Objectives:
(a) Answer these questions using the forum thread on tail presses:
(i) On what kind of ground does flysolo. say holding a tail press is easy?
(ii) According to Jed, what do people wrongly do in their tailpresses instead of shifting their bodyweight backwards?
(iii) According to twowheeled, what will the upper body do if you are really tensed up?
(b) From the forum thread on tail presses, return the passage word for word, beginning at the words "Need video to" and stopping after "towards the slant of the slope.".

Extract:

# Tail Press and Going Straight



## Jed (May 11, 2011)

flysolo. said:


> I keep having this problem while holding a tail press and going straight. The board always wants to turn. Sometimes, I can hold it straight, but most times, the board wants to turn. That means that my upper body isn't properly aligned but I just can't seem to figure it out. On flat ground, I can do it easily but soon as I take it to a mellow slope, it's either a hit or miss. Anyone had this problem while starting to tail press?


Need video to know what you're doing wrong, but here's a question, are you riding down the fall line of the slope? Typically if you're doing tail presses you want to be going straight downhill, in the same direction as the slope is slanting otherwise your board will want to turn and move towards the slant of the slope.

Also, the other big place people go wrong with their tailpresses is they try to lean back and lift their front foot up instead of shifting their bodyweight backwards and staying centered and balanced over their tail.

Kind of hard to help you without seeing video though, could be a million things you're doing wrong, but most likely you're drifting left/right because you aren't keeping your body centered over the tail of your board.


----------



## flysolo. (Feb 1, 2014)

Ya the slope is sorta slanted. It's hard to find a good mellow flat slope at my local mountain. Yes my weight is tilted back good, maybe I can just post a simple tail press position at home to see if my body position is weird


----------



## Jed (May 11, 2011)

flysolo. said:


> Ya the slope is sorta slanted. It's hard to find a good mellow flat slope at my local mountain. Yes my weight is tilted back good, maybe I can just post a simple tail press position at home to see if my body position is weird


Well the slope will always be slanted downhill, but are you riding WITH the direction of the slant instead of against the slant when you try to press? That's one of the keys, otherwise it makes it harder to keep your tailpress straight (can still be done, but I wouldn't recommend learning tailpresses that way).


----------



## flysolo. (Feb 1, 2014)

So I should hold the tail press in line with the slope right? Not against it? For example, tail press going downhill but the hill is sorta slanted, should I follow that line?


----------



## Jed (May 11, 2011)

flysolo. said:


> So I should hold the tail press in line with the slope right? Not against it?


Yeah. You can do them against the slope later as you get better, but I definitely wouldn't be learning to do tailpresses riding against the slant of the slope.


----------



## flysolo. (Feb 1, 2014)

Thanks buddy I will try this and hopefully ill get it clicking. Big fan of snomie!!


----------



## Jed (May 11, 2011)

No probs, happy to help, let us know how it goes.


----------



## twowheeled (Jan 1, 2014)

relax when you are pressing as well. If you are really tensed up your upper body will pull the board to one side. As you practice more you will be able to steer the board while pressing so going a little off course is not a big deal.


----------



## wrathfuldeity (Oct 5, 2007)

Data rows:
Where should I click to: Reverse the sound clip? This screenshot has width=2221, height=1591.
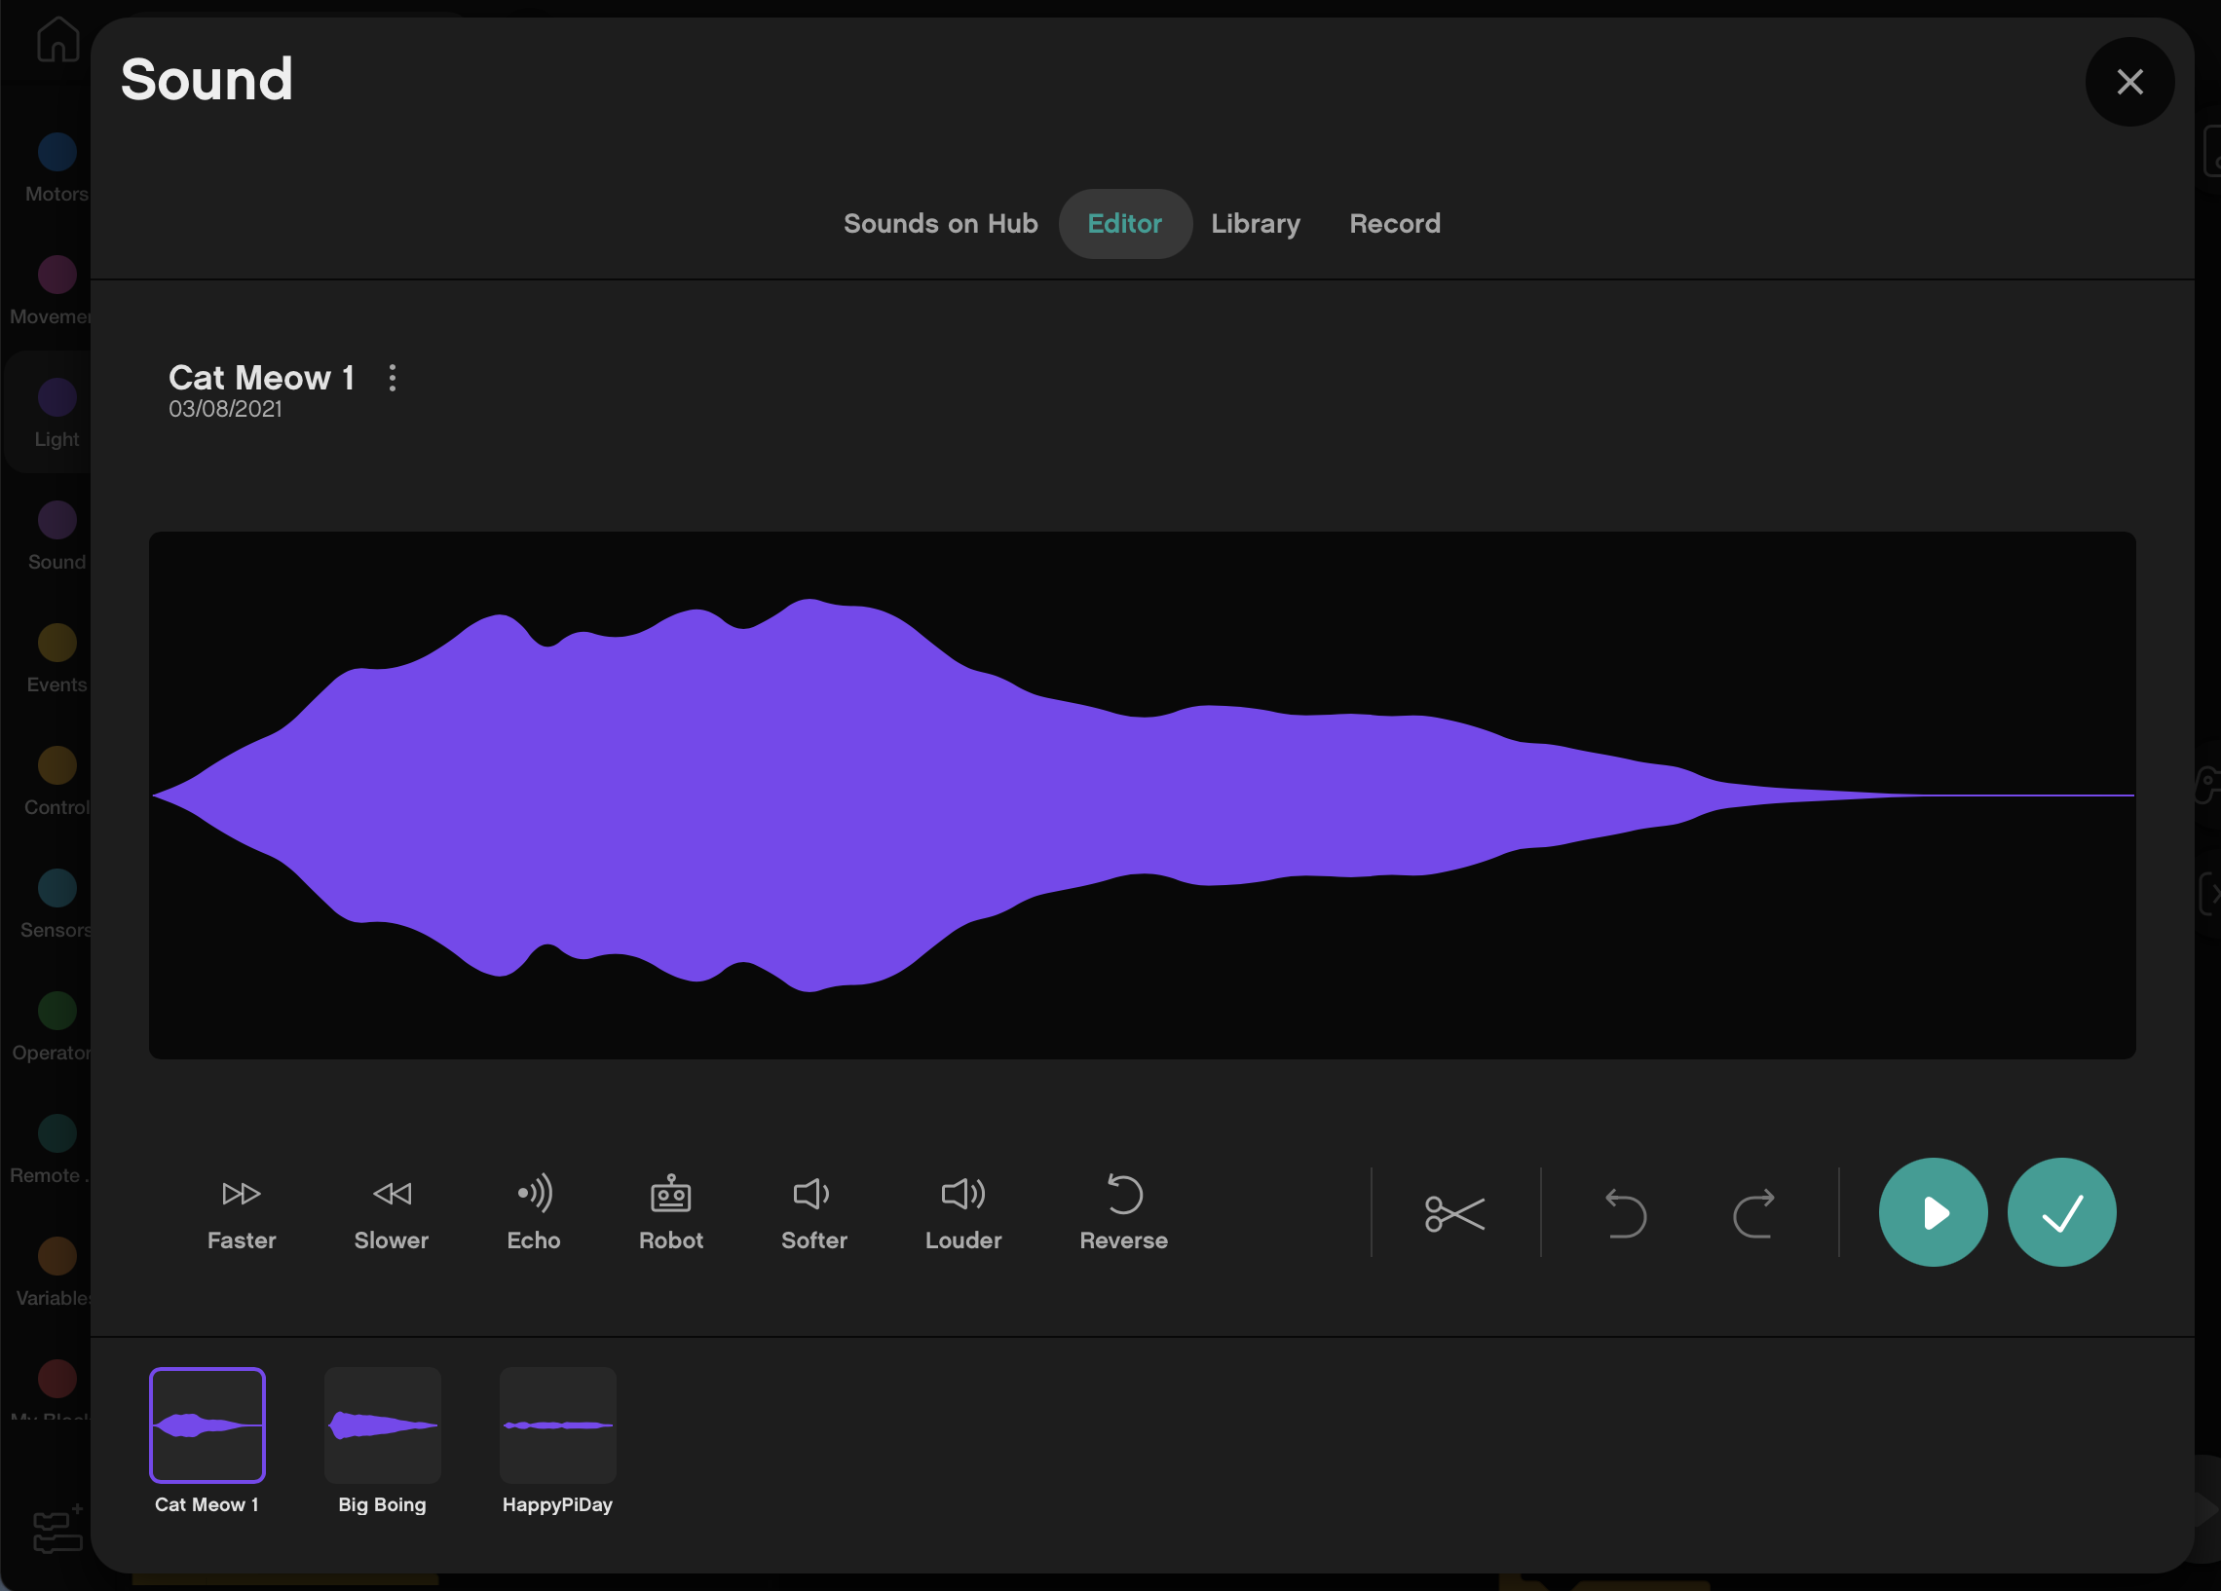click(1123, 1212)
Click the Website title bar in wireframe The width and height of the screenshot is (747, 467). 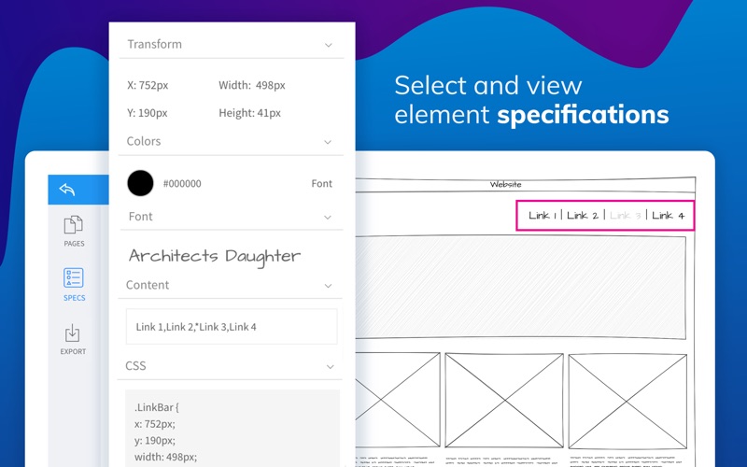click(505, 185)
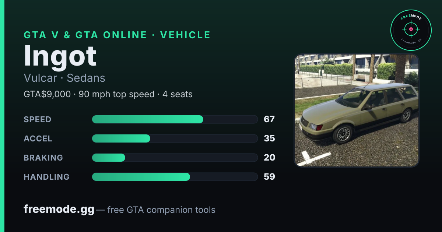Click the Vulcar · Sedans subtitle
The width and height of the screenshot is (442, 232).
(x=64, y=78)
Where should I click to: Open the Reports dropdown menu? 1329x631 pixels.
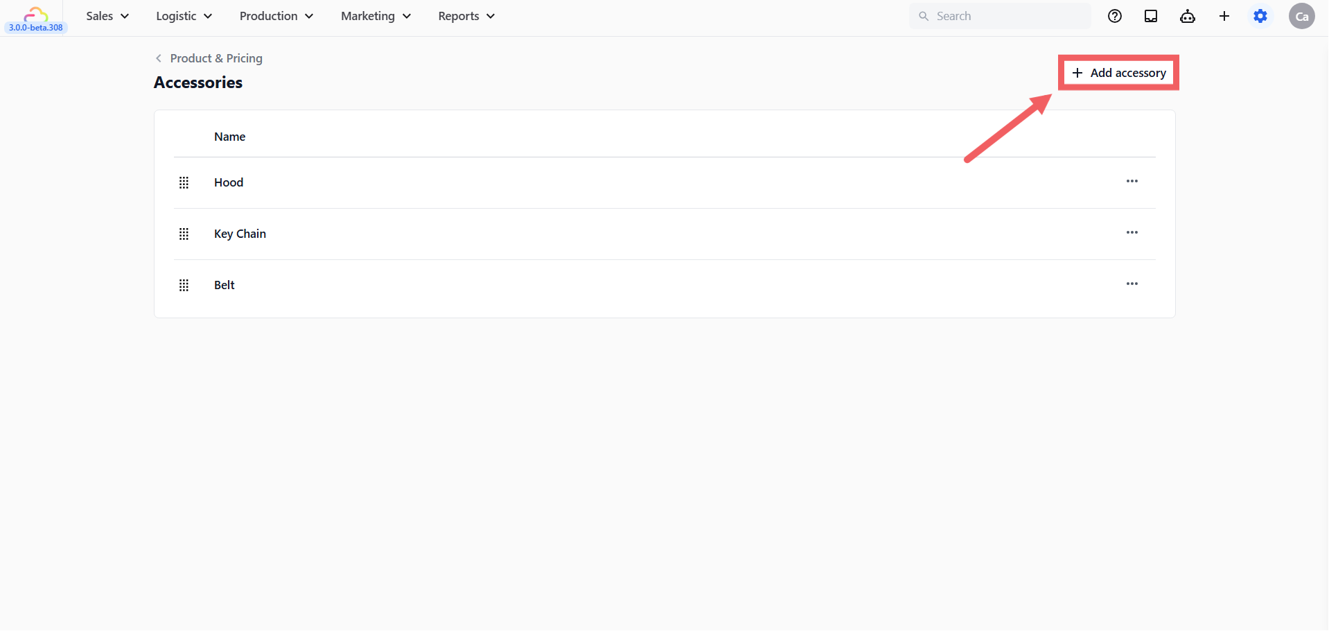click(466, 16)

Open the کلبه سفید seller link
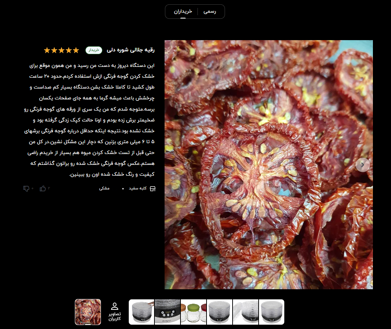(x=138, y=188)
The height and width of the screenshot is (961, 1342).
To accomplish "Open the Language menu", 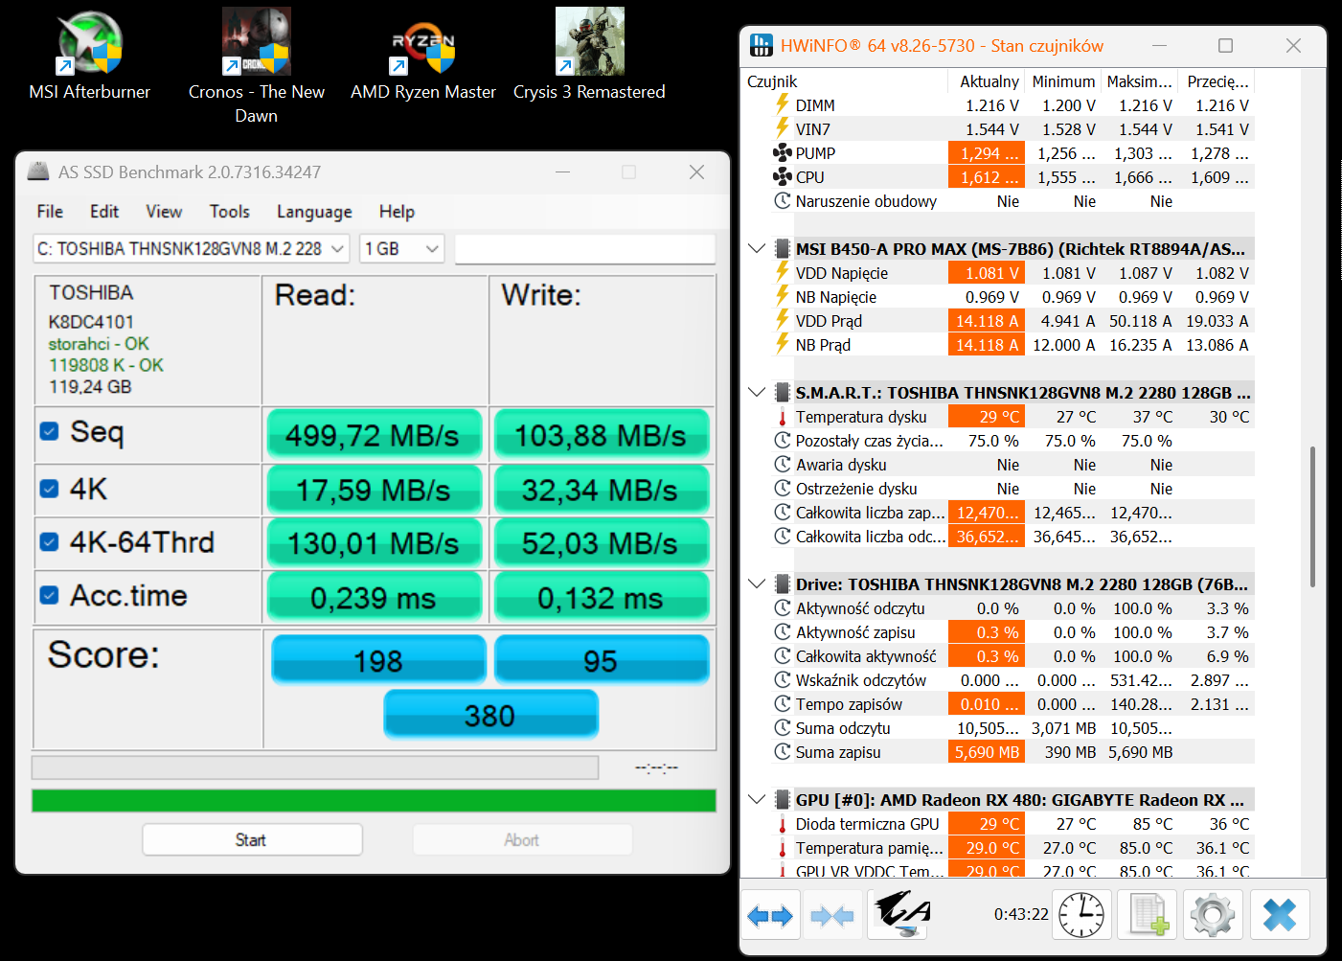I will click(x=314, y=212).
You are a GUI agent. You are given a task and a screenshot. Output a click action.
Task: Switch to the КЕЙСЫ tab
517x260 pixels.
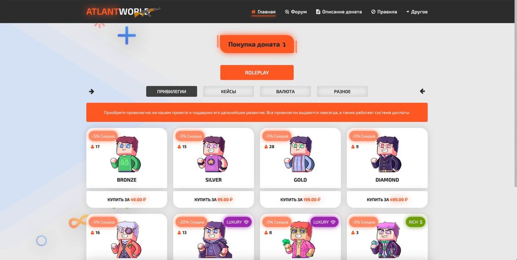tap(228, 91)
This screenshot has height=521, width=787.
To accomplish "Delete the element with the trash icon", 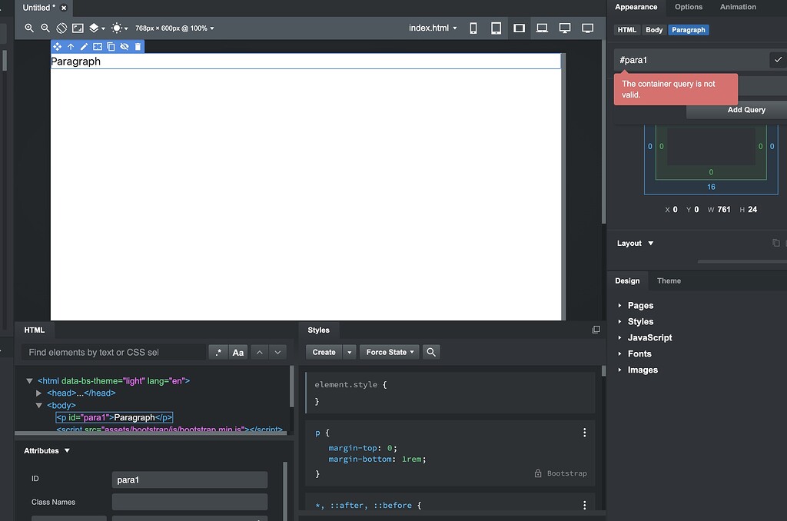I will pyautogui.click(x=138, y=46).
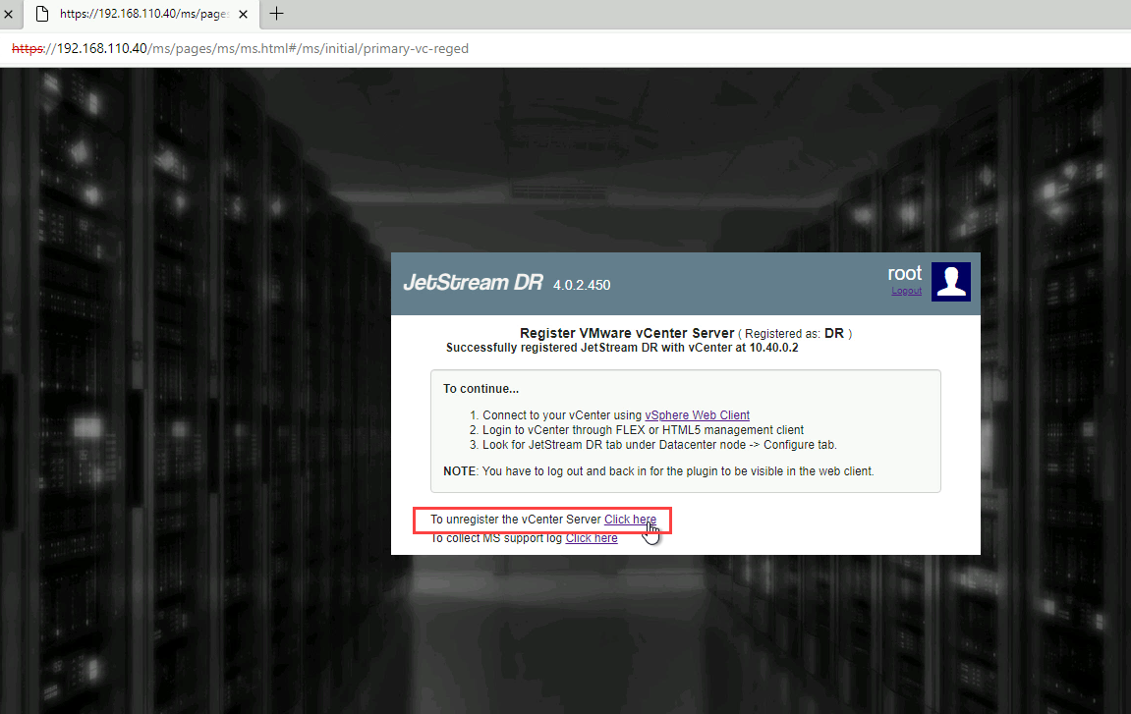Click the NOTE about logging out text
This screenshot has width=1131, height=714.
tap(658, 471)
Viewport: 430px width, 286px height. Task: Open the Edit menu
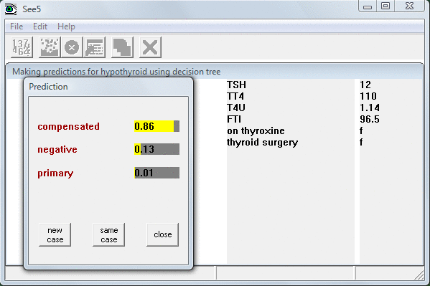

Solutions below:
(a)
(i) Flat ground.
(ii) They try to lean back and lift their front foot up.
(iii) It will pull the board to one side.

(b)
Need video to know what you're doing wrong, but here's a question, are you riding down the fall line of the slope? Typically if you're doing tail presses you want to be going straight downhill, in the same direction as the slope is slanting otherwise your board will want to turn and move towards the slant of the slope.